Modeling and simulation is already playing the role of being a repository of insight. For example, when a new analyst begins work in an organization, it is often the case that his or her education is centered on “learning the model.” The organization's principal model is the frame of reference for discussion and tasking. Even though the analyst may be told the aspects in the model are realistic and unrealistic, the model as a whole is frequently at the core of his or her work. In such a case, it is important to institute an improvement process within which the model can continually evolve and be upgraded.

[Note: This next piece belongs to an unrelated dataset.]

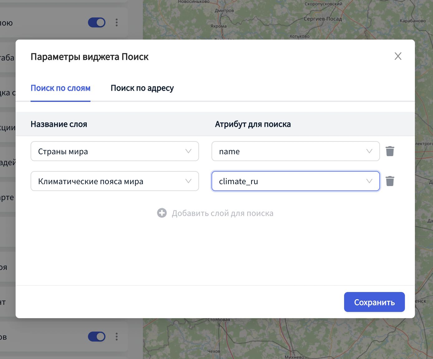Disable the lower sidebar widget toggle
433x359 pixels.
97,337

Models, then, are far more than tools. Appropriate models can represent and communicate our knowledge. Inappropriate models (or use of models) can distort situation assessment and choices of alternative courses of action, whether it be in the choice of weapons systems or the choice of operational strategies and tactics in the midst of war. Successful military operations are increasingly dependent upon the use of sound, well-documented models. Moreover, the advent of distributed simulation and the evolving character of DOD command and control systems serve as additional reasons why users of models will often not be part of the same organization that developed them. These trends put a far greater onus on the model or simulation developer, namely, in distributed-simulation applications (and in the future world of M&S in which frequent use is made of repositories), models and simulations must be increasingly well developed and well documented and must be constructed so that they can be reused across studies and improved as the needs arise.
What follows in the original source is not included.